The data:
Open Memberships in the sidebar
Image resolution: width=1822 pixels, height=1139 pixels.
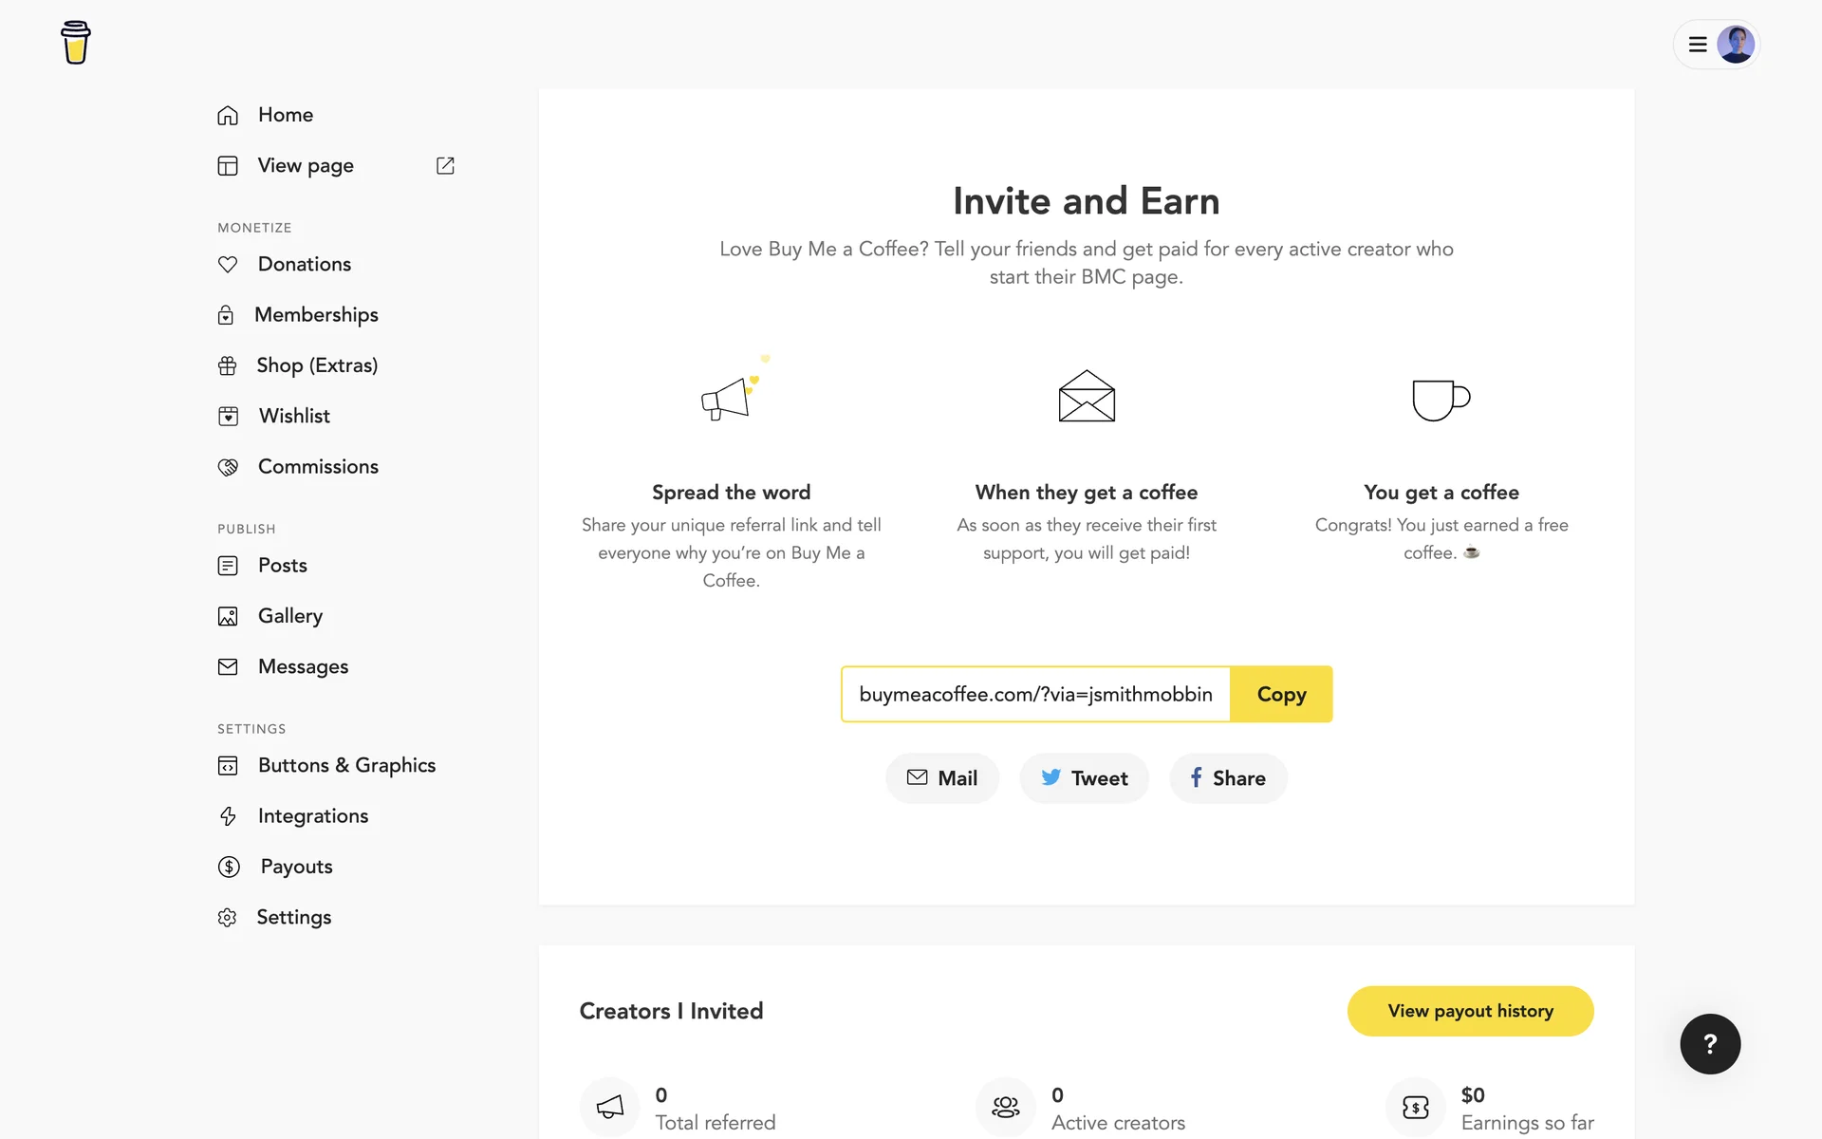(x=316, y=315)
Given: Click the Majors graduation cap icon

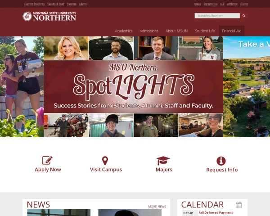Looking at the screenshot, I should tap(163, 161).
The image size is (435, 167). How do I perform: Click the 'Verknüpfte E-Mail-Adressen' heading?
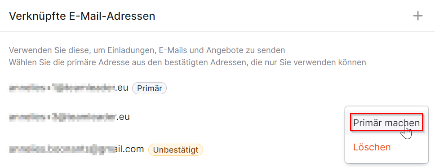click(x=82, y=16)
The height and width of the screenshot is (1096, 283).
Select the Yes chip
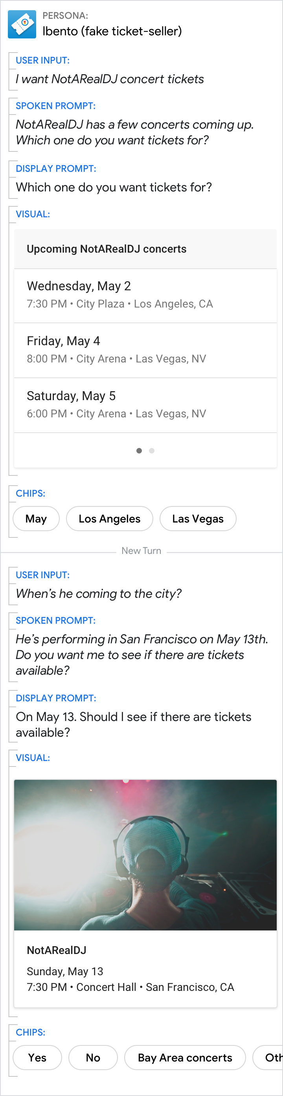38,1057
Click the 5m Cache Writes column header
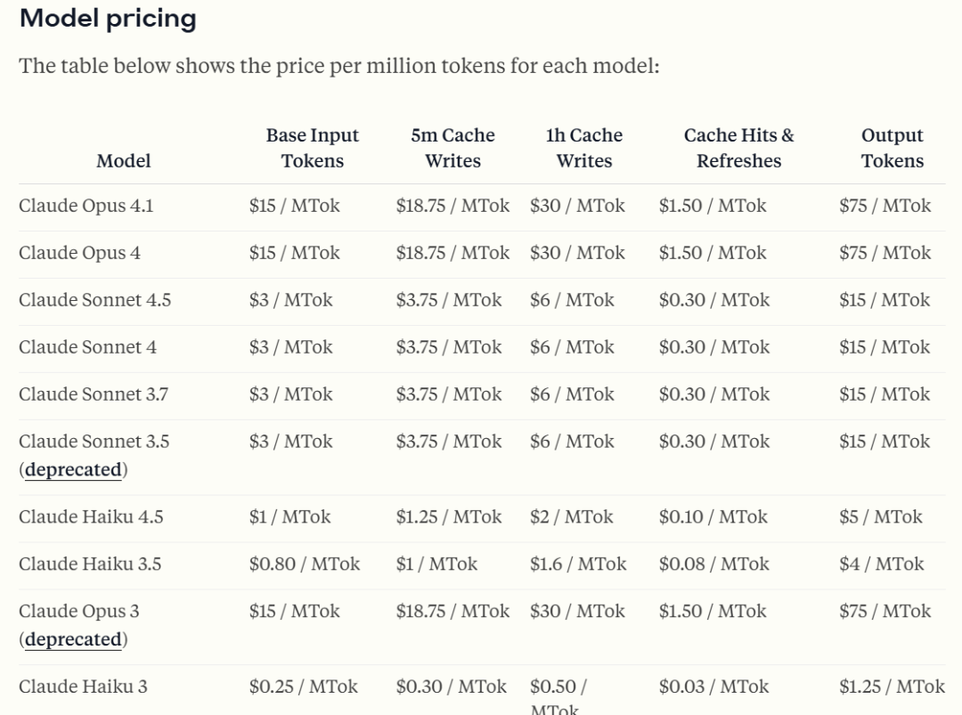Image resolution: width=962 pixels, height=715 pixels. (x=452, y=148)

Work to be completed: Output the line containing "The height and" along with every line after it to the end of the material, exactly as written, but without pictures.

Finished task:
The height and width of the screenshot is (1096, 283).
Select the Yes chip
38,1057
Click the 5m Cache Writes column header
Image resolution: width=962 pixels, height=715 pixels. (x=452, y=148)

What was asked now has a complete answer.